Question

In Lloyd's mirror experiment, a light wave emitted directly by the source $S\left(\text{narrow slit}\right)$ interferes with the wave reflected from a mirror $M$. As a result, an interference fringe pattern is formed on the screen which is $1\text{m}$ far from mirror. The source and the mirror are separated by a distance $l=100\text{cm}$. At a certain position of the source, the fringe width on the screen was equal to $\beta =0.25\text{mm}$ and after the source was moved away from the mirror plane by $\Delta h=0.60\text{mm}$ the fringe width decreased by $1.5\text{times}$. Find the wavelength of light from the source.

• A. $0.4\mu \text{m}$
• B. $0.2\mu \text{m}$
• C. $0.6\mu \text{m}$
• D. $1\mu \text{m}$

Answer 1

The correct option is C $0.6\mu \text{m}$


In Lloyd's experiment, the actual source and the image of the source acts as coherent sources to form an interference pattern.

Fringe width is given by,

$\beta =\frac{\lambda D}{d}$

When the source is moved away from the mirror by $0.6\text{mm}$, image of the source also moves away from the mirror by $0.6\text{mm}$.
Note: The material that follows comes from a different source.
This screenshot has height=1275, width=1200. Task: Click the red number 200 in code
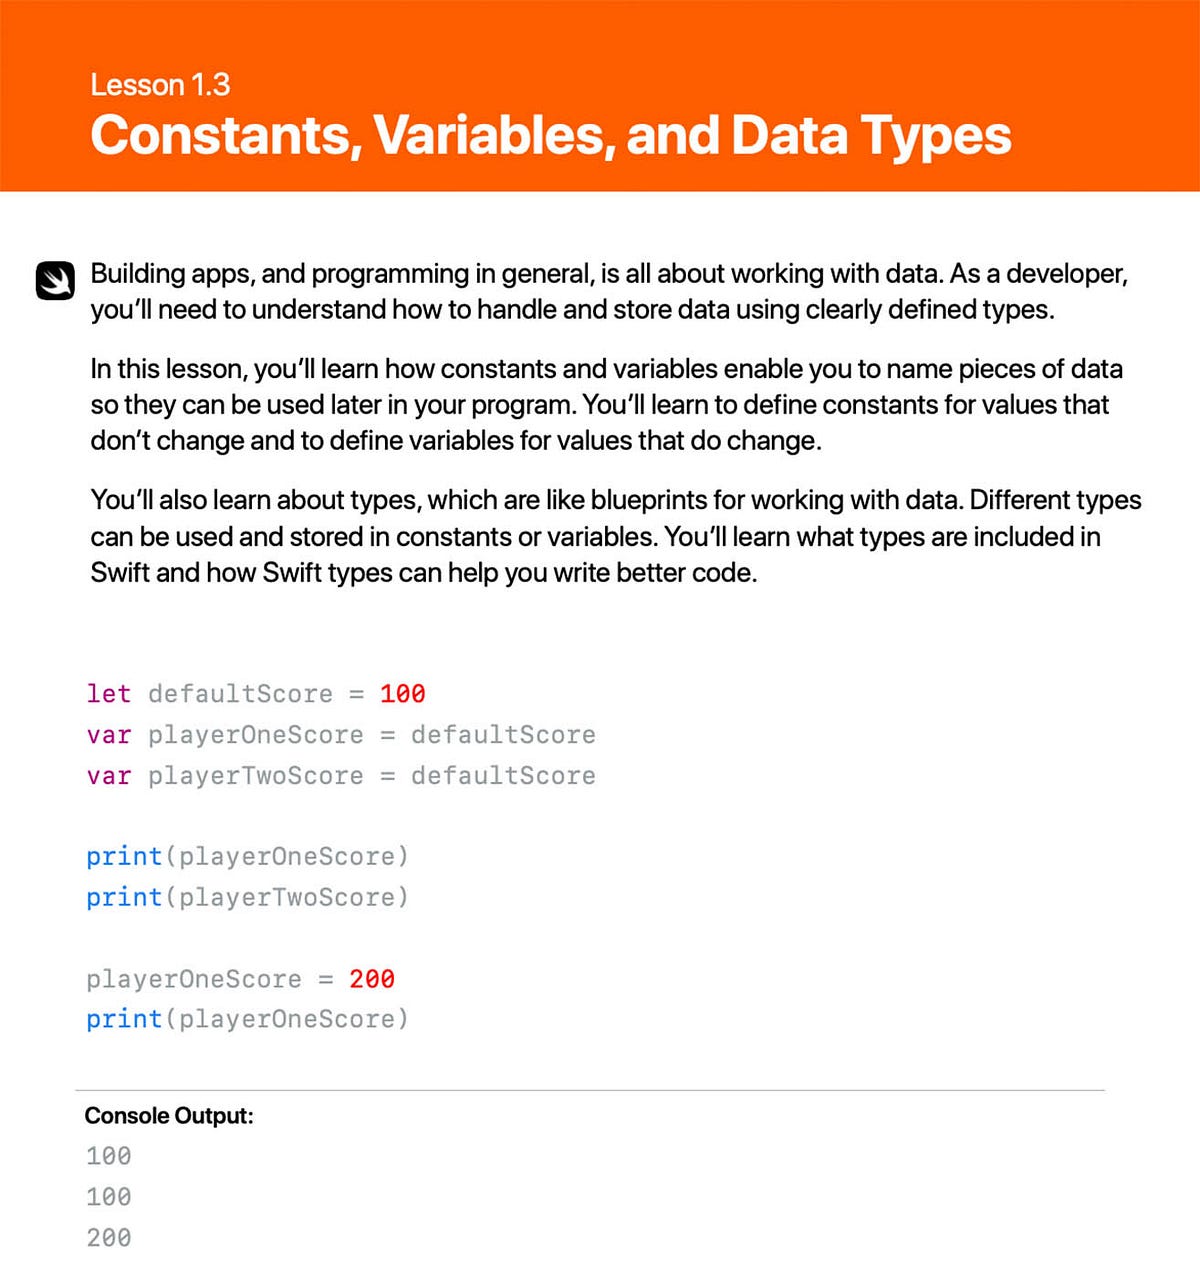point(371,979)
Hence, $d=$ distance between the slits is increased by $1.2\text{mm}$

$\Rightarrow {\beta }^{\prime }=\frac{\lambda D}{d+1.2\text{mm}}$

Given that,
${\beta }^{\prime }=\frac{\beta }{1.5}$

$\Rightarrow \frac{1}{d+1.2\text{mm}}=\frac{1}{1.5d}$

$\Rightarrow d=2.4\text{mm}$

Given that, $\beta =0.25\text{mm}$

$\Rightarrow \lambda =\frac{0.25\times {10}^{-3}\times 2.4\times {10}^{-3}}{1}$

$\Rightarrow \lambda =0.6\mu \text{m}$

Hence, option $\left(C\right)$ is correct.